We are looking into doing home-based services; I'm trying to decide whether to pull DC out of school altogether or try to supplement after school. Thinking it may be too much in one day for a 3 year old though?
I’d wait for the intake assessment to be completed and discuss this with your professional team. Until you have assessed strengths and deficits, how school is able to address those, how home based services would look, availability, goals, parent involvement, etc. then it’s impossible to determine what setting would be most beneficial.

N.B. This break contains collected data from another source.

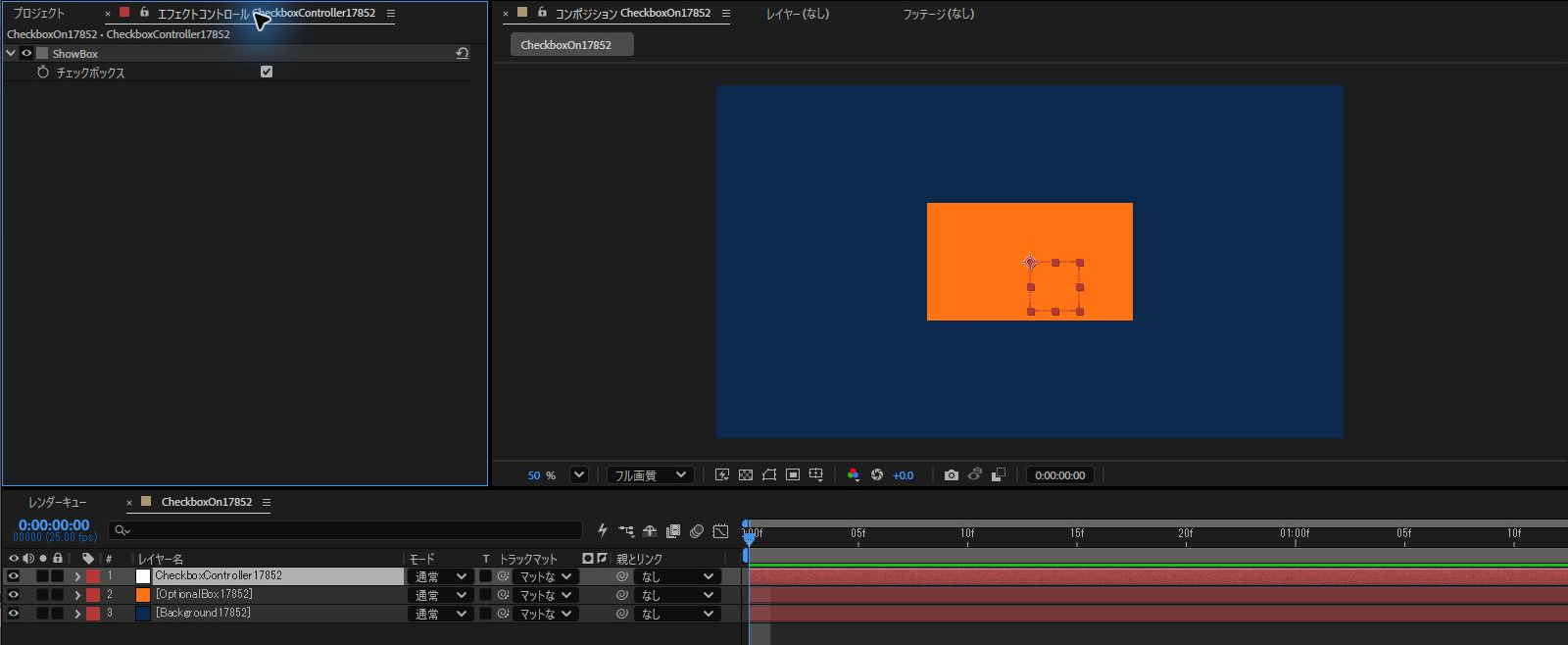1568x645 pixels.
Task: Click the 0:00:00:00 current time display
Action: tap(54, 525)
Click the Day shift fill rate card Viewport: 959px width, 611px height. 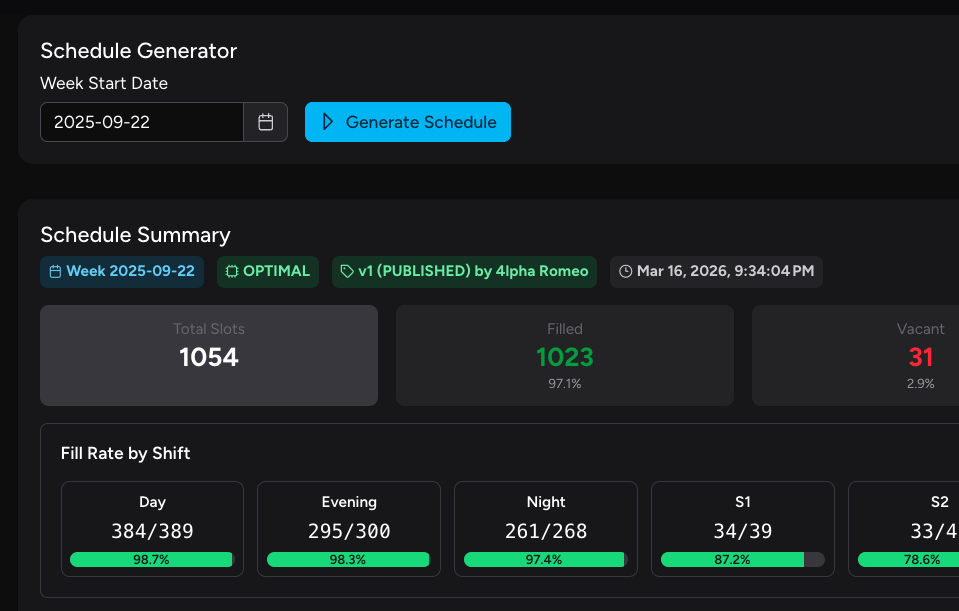pos(152,528)
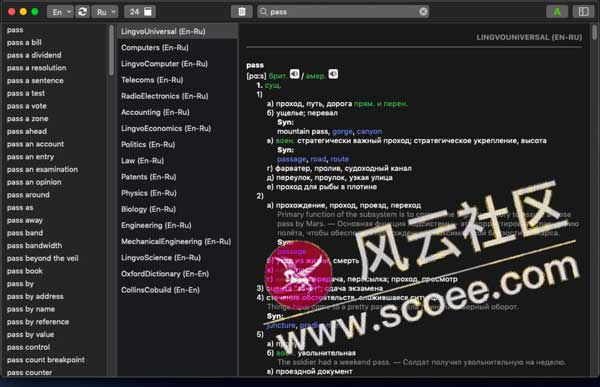Click the card icon next to 24

pos(148,12)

It’s more common than not to provide majority of services at home for an age 3 level 2 child, but it’s very child-dependent. Some parents do preschool or public school for half days. Some might just do recess, lunch, and SLP a few times a week. Many do different peer-aged classes or community outings during ABA hours a few times a week. Very few I’ve met actually do full time public at that age in addition to a focused ABA home program. That doesn’t mean it doesn’t happen but like you said it’s a lot for this age once you add in home-based ABA. Those I’ve seen do full day often sought out very specific ABA based school programs (sometimes even moving into a new district for that program) and created continuity between home and school services. Usually these kids started home based ABA services in the 12-18 month range and had time to prepare for that transition.

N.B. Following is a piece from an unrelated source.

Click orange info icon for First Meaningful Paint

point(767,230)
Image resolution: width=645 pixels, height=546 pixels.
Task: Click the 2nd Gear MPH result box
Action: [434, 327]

I’m just giving some examples, no child or situation is the same, but I wouldn’t pull from school until you have an assessment for home-based ABA services. I would provide that as a possibility though during the assessment so you can obtain professional feedback on that as a possibility. Gather all the current school info you can and provide it to the incoming provider so they can add it to their background review.
Once you have all the information then you can make the decision that’s best for your family and child’s needs.